Race, Bias and Equity Initiative hopes to make campus safer

Ceci Taylor

After the infamous blackface incident, followed by swastikas on campus and racial slurs yelled in Allison Hall, Colorado State University has implemented a new initiative that will allow students to propose ideas to improve the atmosphere on campus. 

CSU President Joyce McConnell sent a mass email to students, faculty and staff Oct. 21, announcing the official launch of the Race, Bias and Equity Initiative and declaring Blanche Hughes, vice president for Student Affairs at CSU, as leader of the initiative.  


“We do a tremendous amount to promote diversity and inclusion here at CSU, and we should be proud of our efforts,” McConnell wrote in an email to The Collegian. “Unfortunately, as we’ve seen first-hand, promoting diversity and inclusion does not prevent acts or expressions of racism or bias. That’s why I created the Race, Bias and Equity Initiative and why I believe it is so important to have students, faculty and staff forward their recommendations.”

McConnell wrote that Hughes knows and loves CSU, especially the students, and she will lead with deep wisdom and experience. 

Hughes said McConnell introduced the initiative during her fall address in response to the bias incidents that have occurred on campus, including the blackface incident.

“That provided an opportunity for our students,” Hughes said. “Through (Associated Students of CSU) forums, through meetings that she’s had with students, students of color, Jewish students and some faculty and staff, (they) said this isn’t okay. This isn’t Colorado State University, and we need to do something.” 

Maybe there are some things we’re already doing. We can enhance those things. Maybe it’s some things we’re currently doing that people don’t know about. So, how do we get that word out?” -Blanche Hughes, CSU vice president for Student Affairs, leader of Race, Bias and Equity Initiative

Hughes said the initiative was McConnell’s way of saying the school will address these incidents. 

“It’s an opportunity for us to look at things that we’ve already been doing,” Hughes said. “Things we feel like have been successful and really doing a better job of letting the campus know about those things. … But what students clearly were saying to us, as a University, is, ‘Yes you’ve done maybe some things, but this still isn’t a place where we feel like we can succeed. There are still issues here that need to be addressed.’”

Hughes said listening to the feedback and concerns from students allowed McConnell to ask what those new ideas were and what other steps CSU could take. This was the initial idea around the proposals.

The proposals can be submitted by students, faculty, staff or anyone who may have an idea on how to improve the atmosphere around bias incidents on campus or how to prevent such incidents from happening in the future, Hughes said.

“Maybe there are some things we’re already doing,” Hughes said. “We can enhance those things. Maybe it’s some things we’re currently doing that people don’t know about. So, how do we get that word out?” 

Hughes also said new ideas don’t always have to come from the proposals, but from meetings a student or faculty member may have with herself or McConnell. 


“We’re making sure we are capturing those ideas and then floating them out there to see if this is something we could be doing,” Hughes said. “How can we do this? Does it make sense? That kind of thing.” 

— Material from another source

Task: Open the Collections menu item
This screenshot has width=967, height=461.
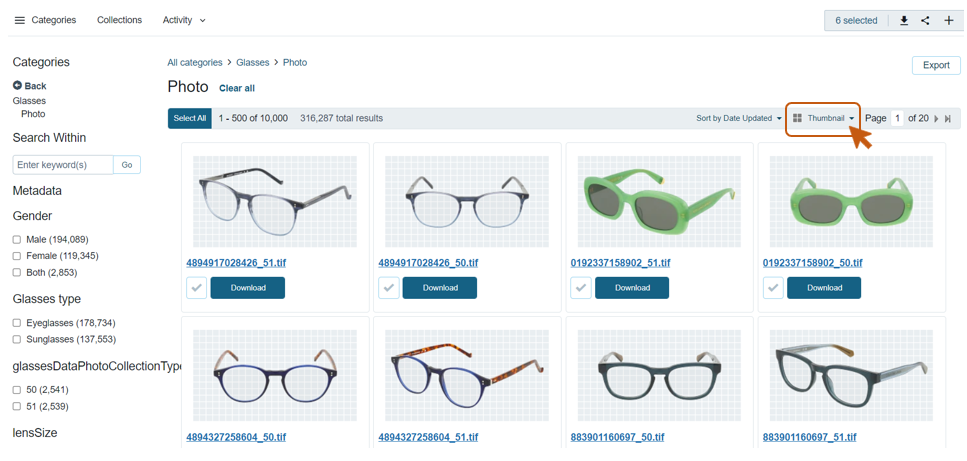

Hughes said once proposals are submitted, a team of people across campus will be asked to review the proposals and make recommendations based on the new ideas. The teams will thoroughly look into the ideas and obstacles they may face while bringing it to life. 

The more voices we listen to, the greater opportunity we have to make lasting change.” -Joyce McConnell, CSU president

“The goal is for every single proposal that we have, people will know about it,” Hughes said. “This is what was proposed, and this is what we are responding to.”

Hughes said there will be a vetting process for brand new ideas through certain committees that will be able to take it up through the administration while remaining responsible for carrying out the initiative. 

“The main goal of the initiative is to transform our campus to be a place where all students can really live out our principles of community and be a place where people, no matter what your background, no matter what you look like, can come on this campus and feel like this is a place where they belong (and know) that they are cared about,” Hughes said.

Hughes said the initiative has already brought a lot of excitement on campus and said it’s clearly something people care about and want to be a part of. The deadline to submit proposals was on Nov. 11, but Hughes said the University will continue to take submissions past that initial deadline. 

“That, to me, really shows the excitement and that our campus is ready to not only continue to do the great things that we’re doing, (but) also look at ways in which we can bring in new ideas,” Hughes said. 

Hughes said CSU hopes to be a model campus that provides a safe space for everyone to learn, work and live in.

“The more voices we listen to, the greater opportunity we have to make lasting change,” McConnell wrote.